- Lord Morton of Shuna in 1988

Senator of the College of Justice
- In office 1988–1995

= Hugh Morton, Baron Morton of Shuna =

Hugh Drennan Baird Morton, Baron Morton of Shuna (10 April 1930 – 26 April 1995) was a Scottish lawyer, judge and politician.

== Biography ==
Born to Scottish missionaries in Mukden, Morton was educated at the Glasgow Academy and Glasgow University, where he read Law, obtaining a First and a Distinction.

Originally a solicitor, he was admitted to the Scottish bar in 1965 and was appointed Queen's Counsel in 1974. He was a Crown Prosecutor for nearly 10 years, from 1967 to 1971 and from 1974 to 1979.

In 1985, Morton was made a life peer, as Baron Morton of Shuna, of Stockbridge in the District of the City of Edinburgh.
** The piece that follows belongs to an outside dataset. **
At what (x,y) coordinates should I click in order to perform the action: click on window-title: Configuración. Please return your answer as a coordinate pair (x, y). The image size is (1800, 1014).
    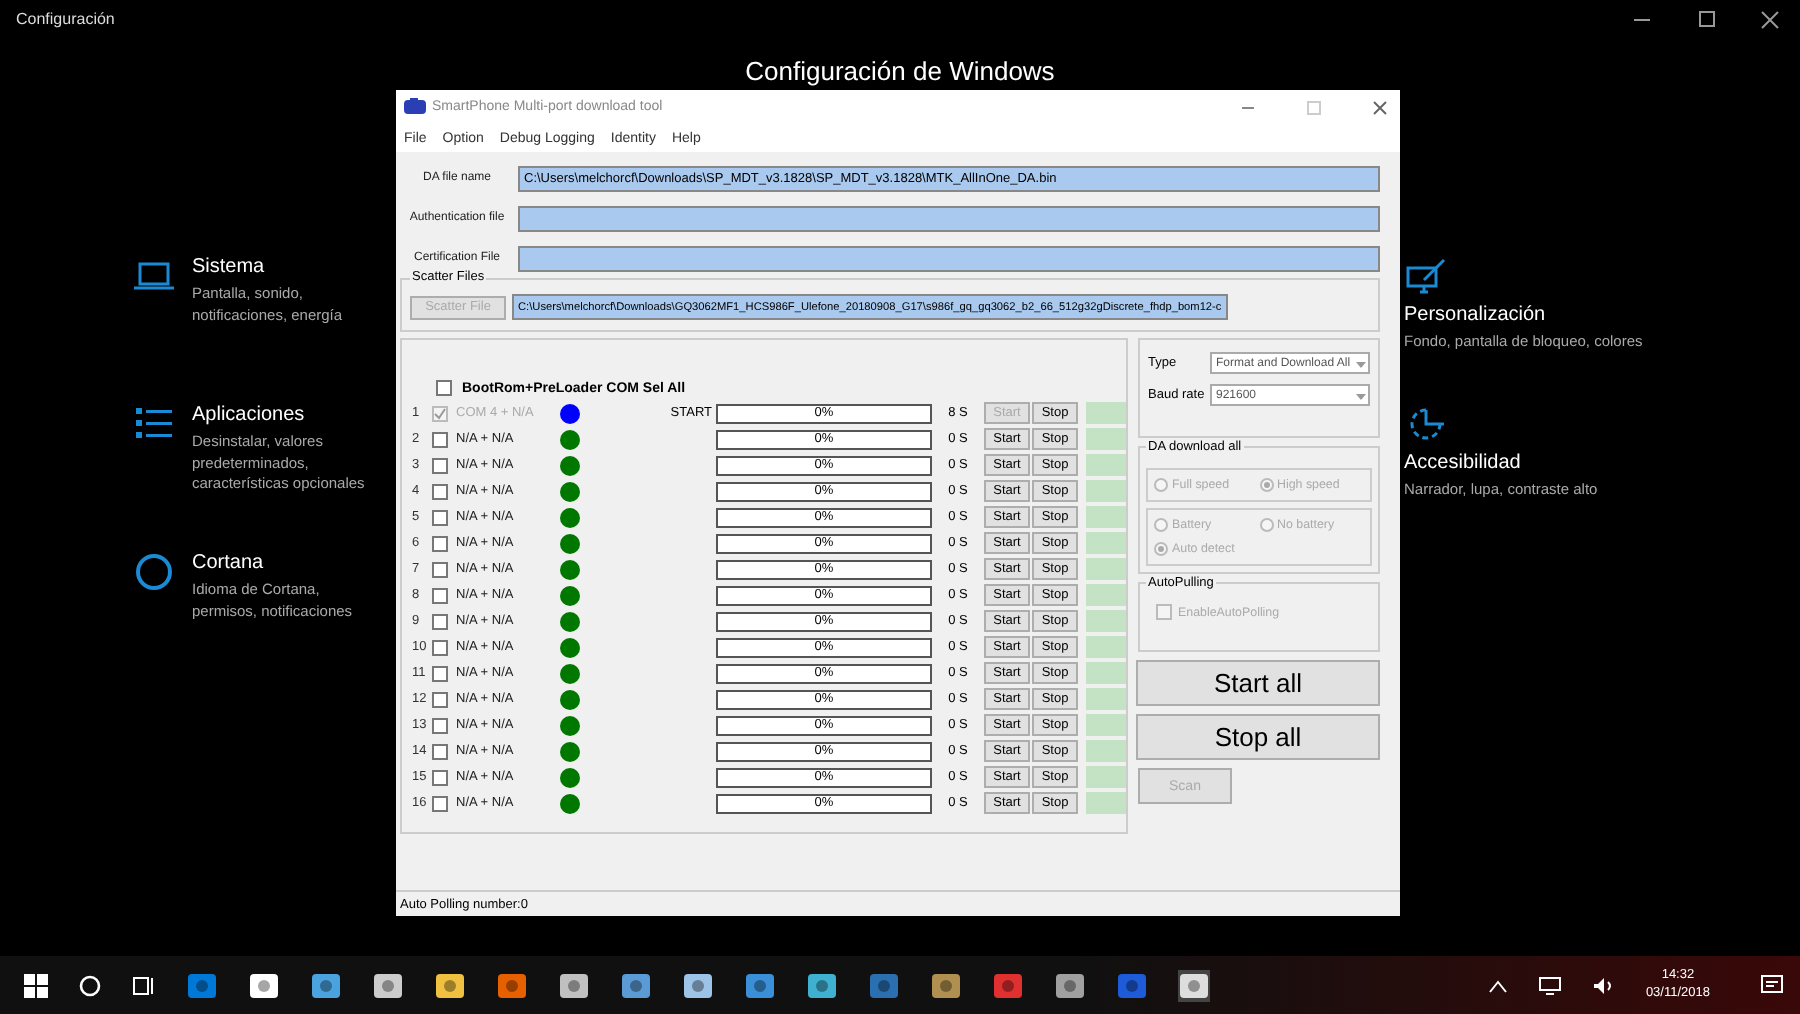
    Looking at the image, I should click on (66, 19).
He sat on the Labour benches, as Labour's legal affairs spokesman in the House of Lords.

In 1988 he was appointed a Senator of the College of Justice, where he remained critical of the law's failings. In two murder trials, he acquitted the accused on the grounds that there was insufficient evidence to send the case to the jury.

He died of cancer in Edinburgh in 1995.